Dataset entries:

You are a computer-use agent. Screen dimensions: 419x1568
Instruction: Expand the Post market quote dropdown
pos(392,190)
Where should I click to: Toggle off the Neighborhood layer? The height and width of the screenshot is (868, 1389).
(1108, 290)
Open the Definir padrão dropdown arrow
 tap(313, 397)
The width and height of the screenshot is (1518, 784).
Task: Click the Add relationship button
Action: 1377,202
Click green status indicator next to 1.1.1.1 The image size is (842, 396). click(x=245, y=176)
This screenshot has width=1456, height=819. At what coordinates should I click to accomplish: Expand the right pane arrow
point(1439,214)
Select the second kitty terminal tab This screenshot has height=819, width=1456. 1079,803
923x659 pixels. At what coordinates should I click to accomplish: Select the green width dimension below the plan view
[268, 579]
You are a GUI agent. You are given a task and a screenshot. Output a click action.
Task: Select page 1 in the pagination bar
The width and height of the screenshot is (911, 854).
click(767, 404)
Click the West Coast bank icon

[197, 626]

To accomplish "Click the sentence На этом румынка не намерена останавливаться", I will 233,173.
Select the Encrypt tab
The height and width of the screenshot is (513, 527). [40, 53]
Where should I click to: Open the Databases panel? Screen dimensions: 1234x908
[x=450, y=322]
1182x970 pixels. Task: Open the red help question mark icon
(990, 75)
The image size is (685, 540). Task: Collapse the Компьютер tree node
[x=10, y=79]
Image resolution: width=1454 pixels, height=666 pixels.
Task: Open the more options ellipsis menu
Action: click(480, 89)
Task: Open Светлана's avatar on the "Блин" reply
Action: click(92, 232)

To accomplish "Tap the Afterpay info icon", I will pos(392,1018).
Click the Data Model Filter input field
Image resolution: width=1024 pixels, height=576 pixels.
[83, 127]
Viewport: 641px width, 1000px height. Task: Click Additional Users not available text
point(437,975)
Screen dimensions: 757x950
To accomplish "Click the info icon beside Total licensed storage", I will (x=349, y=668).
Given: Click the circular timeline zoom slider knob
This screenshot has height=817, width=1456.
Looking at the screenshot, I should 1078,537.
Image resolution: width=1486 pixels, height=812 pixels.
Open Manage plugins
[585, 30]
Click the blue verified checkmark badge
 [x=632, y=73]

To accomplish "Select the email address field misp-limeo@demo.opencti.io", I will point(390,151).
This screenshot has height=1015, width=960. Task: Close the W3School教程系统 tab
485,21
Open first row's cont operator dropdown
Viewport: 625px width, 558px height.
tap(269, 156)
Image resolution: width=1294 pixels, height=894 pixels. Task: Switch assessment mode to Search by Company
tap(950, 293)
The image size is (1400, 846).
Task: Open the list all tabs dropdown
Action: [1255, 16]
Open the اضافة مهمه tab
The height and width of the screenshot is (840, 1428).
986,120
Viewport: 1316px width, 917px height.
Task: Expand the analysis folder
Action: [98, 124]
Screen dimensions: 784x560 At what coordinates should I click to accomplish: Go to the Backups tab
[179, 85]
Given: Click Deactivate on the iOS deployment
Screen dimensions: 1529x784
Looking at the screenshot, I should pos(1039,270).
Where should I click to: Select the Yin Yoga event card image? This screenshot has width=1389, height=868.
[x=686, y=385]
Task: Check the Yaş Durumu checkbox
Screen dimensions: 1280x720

Exercise directions: Copy out these records line for line, every one of them, with no changes.

The solution:
You are a computer-use agent. Screen dimensions: 419x1568
Instruction: Expand the Post market quote dropdown
pos(392,190)
Where should I click to: Toggle off the Neighborhood layer? The height and width of the screenshot is (868, 1389).
(1108, 290)
Open the Definir padrão dropdown arrow
 tap(313, 397)
The width and height of the screenshot is (1518, 784).
Task: Click the Add relationship button
Action: 1377,202
Click green status indicator next to 1.1.1.1 The image size is (842, 396). click(x=245, y=176)
This screenshot has width=1456, height=819. At what coordinates should I click to accomplish: Expand the right pane arrow
point(1439,214)
Select the second kitty terminal tab This screenshot has height=819, width=1456. 1079,803
923x659 pixels. At what coordinates should I click to accomplish: Select the green width dimension below the plan view
[268, 579]
You are a GUI agent. You are given a task and a screenshot. Output a click action.
Task: Select page 1 in the pagination bar
The width and height of the screenshot is (911, 854).
click(767, 404)
Click the West Coast bank icon

[197, 626]

To accomplish "Click the sentence На этом румынка не намерена останавливаться", I will 233,173.
Select the Encrypt tab
The height and width of the screenshot is (513, 527). [40, 53]
Where should I click to: Open the Databases panel? Screen dimensions: 1234x908
[x=450, y=322]
1182x970 pixels. Task: Open the red help question mark icon
(990, 75)
The image size is (685, 540). Task: Collapse the Компьютер tree node
[x=10, y=79]
Image resolution: width=1454 pixels, height=666 pixels.
Task: Open the more options ellipsis menu
Action: click(480, 89)
Task: Open Светлана's avatar on the "Блин" reply
Action: click(92, 232)

To accomplish "Tap the Afterpay info icon", I will pos(392,1018).
Click the Data Model Filter input field
Image resolution: width=1024 pixels, height=576 pixels.
[83, 127]
Viewport: 641px width, 1000px height. Task: Click Additional Users not available text
point(437,975)
Screen dimensions: 757x950
To accomplish "Click the info icon beside Total licensed storage", I will (x=349, y=668).
Given: Click the circular timeline zoom slider knob
This screenshot has height=817, width=1456.
Looking at the screenshot, I should 1078,537.
Image resolution: width=1486 pixels, height=812 pixels.
Open Manage plugins
[585, 30]
Click the blue verified checkmark badge
 [x=632, y=73]

To accomplish "Select the email address field misp-limeo@demo.opencti.io", I will point(390,151).
This screenshot has height=1015, width=960. Task: Close the W3School教程系统 tab
485,21
Open first row's cont operator dropdown
Viewport: 625px width, 558px height.
tap(269, 156)
Image resolution: width=1294 pixels, height=894 pixels. Task: Switch assessment mode to Search by Company
tap(950, 293)
The image size is (1400, 846).
Task: Open the list all tabs dropdown
Action: [1255, 16]
Open the اضافة مهمه tab
The height and width of the screenshot is (840, 1428).
986,120
Viewport: 1316px width, 917px height.
Task: Expand the analysis folder
Action: [98, 124]
Screen dimensions: 784x560 At what coordinates should I click to accomplish: Go to the Backups tab
[179, 85]
Given: Click Deactivate on the iOS deployment
Screen dimensions: 1529x784
Looking at the screenshot, I should pos(1039,270).
Where should I click to: Select the Yin Yoga event card image? This screenshot has width=1389, height=868.
[x=686, y=385]
Task: Check the Yaş Durumu checkbox
Screen dimensions: 1280x720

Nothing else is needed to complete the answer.